━━ Exercise data ━━

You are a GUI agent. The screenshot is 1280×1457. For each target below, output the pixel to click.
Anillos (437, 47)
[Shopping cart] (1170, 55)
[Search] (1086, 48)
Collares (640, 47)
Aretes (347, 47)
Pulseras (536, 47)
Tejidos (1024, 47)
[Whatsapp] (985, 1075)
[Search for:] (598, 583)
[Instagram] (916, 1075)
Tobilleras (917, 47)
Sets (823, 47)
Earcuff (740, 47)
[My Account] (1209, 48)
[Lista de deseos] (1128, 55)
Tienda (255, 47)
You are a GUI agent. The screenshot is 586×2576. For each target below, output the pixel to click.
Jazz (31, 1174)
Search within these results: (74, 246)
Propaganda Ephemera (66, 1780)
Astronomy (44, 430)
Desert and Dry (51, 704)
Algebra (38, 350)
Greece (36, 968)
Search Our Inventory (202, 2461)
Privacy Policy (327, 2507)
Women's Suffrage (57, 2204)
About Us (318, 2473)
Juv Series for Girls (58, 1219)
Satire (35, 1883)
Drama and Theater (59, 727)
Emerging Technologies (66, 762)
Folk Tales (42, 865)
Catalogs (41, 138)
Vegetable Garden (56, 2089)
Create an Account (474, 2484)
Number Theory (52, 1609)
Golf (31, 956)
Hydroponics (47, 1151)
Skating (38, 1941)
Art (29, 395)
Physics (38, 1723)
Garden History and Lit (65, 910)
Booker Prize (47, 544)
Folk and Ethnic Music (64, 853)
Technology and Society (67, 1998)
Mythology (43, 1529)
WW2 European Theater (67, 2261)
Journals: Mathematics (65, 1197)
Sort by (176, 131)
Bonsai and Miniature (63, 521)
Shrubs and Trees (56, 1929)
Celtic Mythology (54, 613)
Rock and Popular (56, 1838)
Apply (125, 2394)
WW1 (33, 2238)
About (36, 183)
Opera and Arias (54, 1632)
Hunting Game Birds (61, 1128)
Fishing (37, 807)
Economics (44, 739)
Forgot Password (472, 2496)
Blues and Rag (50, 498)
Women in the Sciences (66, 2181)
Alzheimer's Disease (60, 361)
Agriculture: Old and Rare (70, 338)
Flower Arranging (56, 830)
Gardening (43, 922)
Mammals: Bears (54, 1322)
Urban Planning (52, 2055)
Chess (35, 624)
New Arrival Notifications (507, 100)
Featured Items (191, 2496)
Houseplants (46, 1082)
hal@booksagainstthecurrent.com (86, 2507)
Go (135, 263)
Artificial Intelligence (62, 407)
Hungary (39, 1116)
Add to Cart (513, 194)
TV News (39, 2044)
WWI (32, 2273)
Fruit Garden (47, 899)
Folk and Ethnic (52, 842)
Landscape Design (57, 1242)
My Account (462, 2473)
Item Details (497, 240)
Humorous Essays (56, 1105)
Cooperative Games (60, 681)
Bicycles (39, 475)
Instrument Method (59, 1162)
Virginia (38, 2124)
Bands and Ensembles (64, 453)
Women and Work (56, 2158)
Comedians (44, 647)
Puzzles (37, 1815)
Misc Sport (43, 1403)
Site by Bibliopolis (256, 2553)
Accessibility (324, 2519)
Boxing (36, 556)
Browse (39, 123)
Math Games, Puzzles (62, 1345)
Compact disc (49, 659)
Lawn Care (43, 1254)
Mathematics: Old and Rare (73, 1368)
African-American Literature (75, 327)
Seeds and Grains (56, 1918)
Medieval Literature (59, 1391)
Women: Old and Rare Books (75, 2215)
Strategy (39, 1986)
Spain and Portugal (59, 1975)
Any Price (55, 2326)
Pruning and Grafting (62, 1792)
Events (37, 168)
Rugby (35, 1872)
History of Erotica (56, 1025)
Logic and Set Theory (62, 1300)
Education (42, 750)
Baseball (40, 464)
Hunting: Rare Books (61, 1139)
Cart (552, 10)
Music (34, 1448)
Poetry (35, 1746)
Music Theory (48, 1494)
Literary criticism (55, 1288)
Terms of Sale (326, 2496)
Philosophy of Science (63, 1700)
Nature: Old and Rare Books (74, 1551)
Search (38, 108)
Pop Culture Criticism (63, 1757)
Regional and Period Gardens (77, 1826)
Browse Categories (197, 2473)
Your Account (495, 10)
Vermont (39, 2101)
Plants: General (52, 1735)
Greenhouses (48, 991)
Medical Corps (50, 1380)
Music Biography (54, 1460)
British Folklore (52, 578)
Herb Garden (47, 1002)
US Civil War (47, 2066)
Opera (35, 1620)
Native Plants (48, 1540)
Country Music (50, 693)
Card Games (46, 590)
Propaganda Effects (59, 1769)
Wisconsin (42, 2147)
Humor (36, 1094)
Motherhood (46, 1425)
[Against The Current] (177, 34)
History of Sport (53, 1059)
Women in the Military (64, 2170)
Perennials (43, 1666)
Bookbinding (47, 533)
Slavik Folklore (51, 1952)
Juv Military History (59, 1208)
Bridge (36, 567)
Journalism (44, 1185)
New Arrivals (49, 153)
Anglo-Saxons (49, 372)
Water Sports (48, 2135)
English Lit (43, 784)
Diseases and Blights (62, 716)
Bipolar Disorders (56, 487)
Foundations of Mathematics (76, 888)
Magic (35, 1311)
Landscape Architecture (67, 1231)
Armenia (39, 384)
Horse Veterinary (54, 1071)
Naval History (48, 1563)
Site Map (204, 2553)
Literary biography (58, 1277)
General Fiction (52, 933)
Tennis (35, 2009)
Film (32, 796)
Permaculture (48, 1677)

━━━

Task details:
Reply with only the number of lines in the material above where the string "Military" appears.

Response:
2